Paul Maidment on Tuesday sent an email to staff at the company ― which oversees Gizmodo, Kotaku, Jezebel and The Onion, among others ― that he was quitting to “pursue an entrepreneurial opportunity,” a staffer confirmed to HuffPost. Last week, Maidment and the company’s CEO, Jim Spanfeller, demanded that Deadspin’s writers forgo covering the political and culture stories they’d been posting for years, after which the employees quit and the readership revolted.

Maidment wrote in a company-wide email:

“I wanted to let you all know that effective immediately I have resigned my position as Editorial Director of G/O Media. It is the right moment for me to leave to pursue an entrepreneurial opportunity. I admire the journalism that you produce and the unique voice that is otherwise missing from mainstream media. It has been a great honor and I wish you all the very best. I am certain that the sites will grow and thrive in the future.”

Employees characterized the departure as too little, too late for a company that has worked to dismantle several of its brands from the inside out since its inception. Spanfeller took over as G/O Media was formed in April, when private equity firm Great Hill Partners bought Gizmodo Media Group and The Onion. During that reconstruction effort, the company fired GMG Editorial Director Susie Banikarim and Managing Editor Alex Dickinson, as well as former Deadspin editor Tim Marchman.

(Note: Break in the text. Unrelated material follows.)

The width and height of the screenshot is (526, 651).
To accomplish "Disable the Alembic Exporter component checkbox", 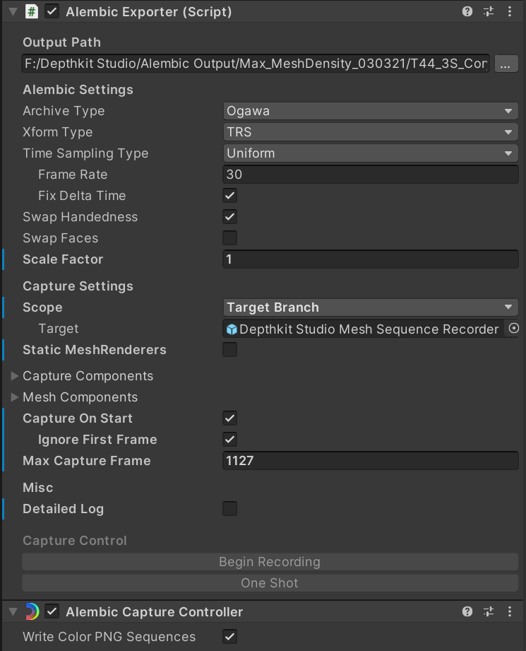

Today, some employees want Spanfeller to join Maidment and leave the company.

“[Maidment’s departure] doesn’t solve any of the problems our websites have experienced under Jim Spanfeller’s disastrous management,” one G/O Media employee said, speaking to HuffPost on condition of anonymity. “He never should have fired Susie Banikarim to begin with.”

Since April, G/O Media has overseen sweeping layoffs, even after Spanfeller said he didn’t foresee cuts; axed its news and opinion site, Splinter, in October, and told other G/O Media employees not to write about it; watched Deadspin’s more recent top editor, Megan Greenwell, walk out after demanding that she foist a “stick to sports” edict on her writers; and fired veteran employee and Deputy Editor Barry Petchesky for thumbing his nose at the edict last week.

G/O Media did not respond to requests for comment. Several former staffers speculated to Mediaite that Maidment was behind some of the widely panned, straight-laced sports content posted to Deadspin since its employees left. A spokesman told The Daily Beast on Tuesday, “We will be working with our EICs to expedite the search for a new editorial director.”